DATA TO EXAMINE below:

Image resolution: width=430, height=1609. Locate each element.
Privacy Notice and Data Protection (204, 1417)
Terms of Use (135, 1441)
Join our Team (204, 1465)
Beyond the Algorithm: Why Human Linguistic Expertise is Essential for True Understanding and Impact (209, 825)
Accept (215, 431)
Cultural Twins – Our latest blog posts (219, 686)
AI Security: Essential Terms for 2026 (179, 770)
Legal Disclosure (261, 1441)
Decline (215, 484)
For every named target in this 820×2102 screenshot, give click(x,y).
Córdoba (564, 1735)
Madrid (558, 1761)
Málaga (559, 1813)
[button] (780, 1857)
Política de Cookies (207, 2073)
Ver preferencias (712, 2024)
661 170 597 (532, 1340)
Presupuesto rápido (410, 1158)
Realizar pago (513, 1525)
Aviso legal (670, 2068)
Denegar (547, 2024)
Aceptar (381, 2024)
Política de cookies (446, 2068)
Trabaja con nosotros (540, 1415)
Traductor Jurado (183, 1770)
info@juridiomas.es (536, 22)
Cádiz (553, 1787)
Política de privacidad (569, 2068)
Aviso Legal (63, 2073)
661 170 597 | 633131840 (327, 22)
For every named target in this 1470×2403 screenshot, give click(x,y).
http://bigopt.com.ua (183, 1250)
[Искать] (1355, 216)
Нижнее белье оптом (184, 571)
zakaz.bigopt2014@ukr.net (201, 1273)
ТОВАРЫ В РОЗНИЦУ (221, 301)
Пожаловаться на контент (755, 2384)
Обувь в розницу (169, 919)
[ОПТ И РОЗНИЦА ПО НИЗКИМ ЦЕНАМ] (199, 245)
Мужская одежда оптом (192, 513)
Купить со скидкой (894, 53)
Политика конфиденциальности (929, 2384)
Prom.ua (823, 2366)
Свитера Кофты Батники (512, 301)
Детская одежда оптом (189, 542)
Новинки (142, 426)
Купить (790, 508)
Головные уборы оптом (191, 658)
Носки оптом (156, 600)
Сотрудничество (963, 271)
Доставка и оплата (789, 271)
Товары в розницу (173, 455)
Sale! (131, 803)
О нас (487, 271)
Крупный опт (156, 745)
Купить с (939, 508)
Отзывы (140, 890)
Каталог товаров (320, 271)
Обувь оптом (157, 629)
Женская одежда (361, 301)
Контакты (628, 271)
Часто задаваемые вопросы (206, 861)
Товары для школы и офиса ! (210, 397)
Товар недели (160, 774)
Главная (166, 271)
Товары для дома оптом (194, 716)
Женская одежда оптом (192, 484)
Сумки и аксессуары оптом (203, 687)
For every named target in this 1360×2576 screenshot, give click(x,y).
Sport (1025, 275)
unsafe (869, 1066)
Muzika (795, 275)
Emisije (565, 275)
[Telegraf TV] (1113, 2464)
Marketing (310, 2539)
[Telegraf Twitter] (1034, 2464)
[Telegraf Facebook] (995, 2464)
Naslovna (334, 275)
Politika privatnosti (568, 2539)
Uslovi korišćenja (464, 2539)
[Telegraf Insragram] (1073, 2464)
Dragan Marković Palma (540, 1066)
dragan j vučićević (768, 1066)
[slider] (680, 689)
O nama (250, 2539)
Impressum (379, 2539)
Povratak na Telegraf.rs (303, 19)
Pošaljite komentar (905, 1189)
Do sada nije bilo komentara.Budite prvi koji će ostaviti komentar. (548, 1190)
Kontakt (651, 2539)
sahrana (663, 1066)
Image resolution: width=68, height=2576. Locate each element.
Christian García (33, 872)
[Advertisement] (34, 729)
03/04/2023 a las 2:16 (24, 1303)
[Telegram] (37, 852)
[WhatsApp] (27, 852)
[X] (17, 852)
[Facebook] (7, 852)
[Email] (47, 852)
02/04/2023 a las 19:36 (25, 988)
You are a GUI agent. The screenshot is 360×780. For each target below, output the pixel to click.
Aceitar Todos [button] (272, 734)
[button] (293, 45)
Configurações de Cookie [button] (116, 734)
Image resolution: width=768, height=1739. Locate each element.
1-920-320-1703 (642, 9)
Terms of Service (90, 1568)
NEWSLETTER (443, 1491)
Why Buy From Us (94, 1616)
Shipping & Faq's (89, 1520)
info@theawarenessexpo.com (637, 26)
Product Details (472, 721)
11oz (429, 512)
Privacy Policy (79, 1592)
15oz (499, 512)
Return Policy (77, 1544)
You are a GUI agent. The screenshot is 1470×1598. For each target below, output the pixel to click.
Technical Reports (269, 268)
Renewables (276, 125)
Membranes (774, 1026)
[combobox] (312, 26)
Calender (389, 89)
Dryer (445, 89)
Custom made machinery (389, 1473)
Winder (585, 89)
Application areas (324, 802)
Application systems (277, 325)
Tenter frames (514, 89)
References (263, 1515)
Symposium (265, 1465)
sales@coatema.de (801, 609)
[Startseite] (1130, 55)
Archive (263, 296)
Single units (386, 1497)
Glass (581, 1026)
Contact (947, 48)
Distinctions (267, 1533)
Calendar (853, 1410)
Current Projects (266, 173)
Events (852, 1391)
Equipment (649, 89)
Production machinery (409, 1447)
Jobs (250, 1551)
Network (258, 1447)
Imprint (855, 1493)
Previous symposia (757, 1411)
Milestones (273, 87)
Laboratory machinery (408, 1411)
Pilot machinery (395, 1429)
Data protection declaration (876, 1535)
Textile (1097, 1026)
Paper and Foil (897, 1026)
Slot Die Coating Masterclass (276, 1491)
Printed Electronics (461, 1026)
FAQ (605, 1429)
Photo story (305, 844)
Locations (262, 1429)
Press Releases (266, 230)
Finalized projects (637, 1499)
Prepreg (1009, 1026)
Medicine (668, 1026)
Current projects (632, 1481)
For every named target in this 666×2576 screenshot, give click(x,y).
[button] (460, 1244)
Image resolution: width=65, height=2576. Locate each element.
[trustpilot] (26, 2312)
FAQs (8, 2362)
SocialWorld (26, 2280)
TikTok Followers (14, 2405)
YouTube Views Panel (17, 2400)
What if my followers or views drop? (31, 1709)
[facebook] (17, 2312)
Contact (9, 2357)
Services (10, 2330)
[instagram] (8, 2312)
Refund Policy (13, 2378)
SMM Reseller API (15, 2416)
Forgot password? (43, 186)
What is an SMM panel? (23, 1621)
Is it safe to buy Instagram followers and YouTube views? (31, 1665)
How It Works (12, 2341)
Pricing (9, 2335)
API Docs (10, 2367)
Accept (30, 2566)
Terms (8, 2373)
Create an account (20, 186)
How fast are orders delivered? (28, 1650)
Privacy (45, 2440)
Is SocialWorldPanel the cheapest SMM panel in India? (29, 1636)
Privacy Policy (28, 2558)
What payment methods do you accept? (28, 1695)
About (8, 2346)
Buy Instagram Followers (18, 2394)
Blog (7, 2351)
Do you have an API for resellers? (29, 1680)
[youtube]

End of DATA TO EXAMINE.

EXERCISE PROMPT
Lines holding the word "Política": say how many there are in the data, and nothing more.

ANSWER TO THIS EXERCISE
3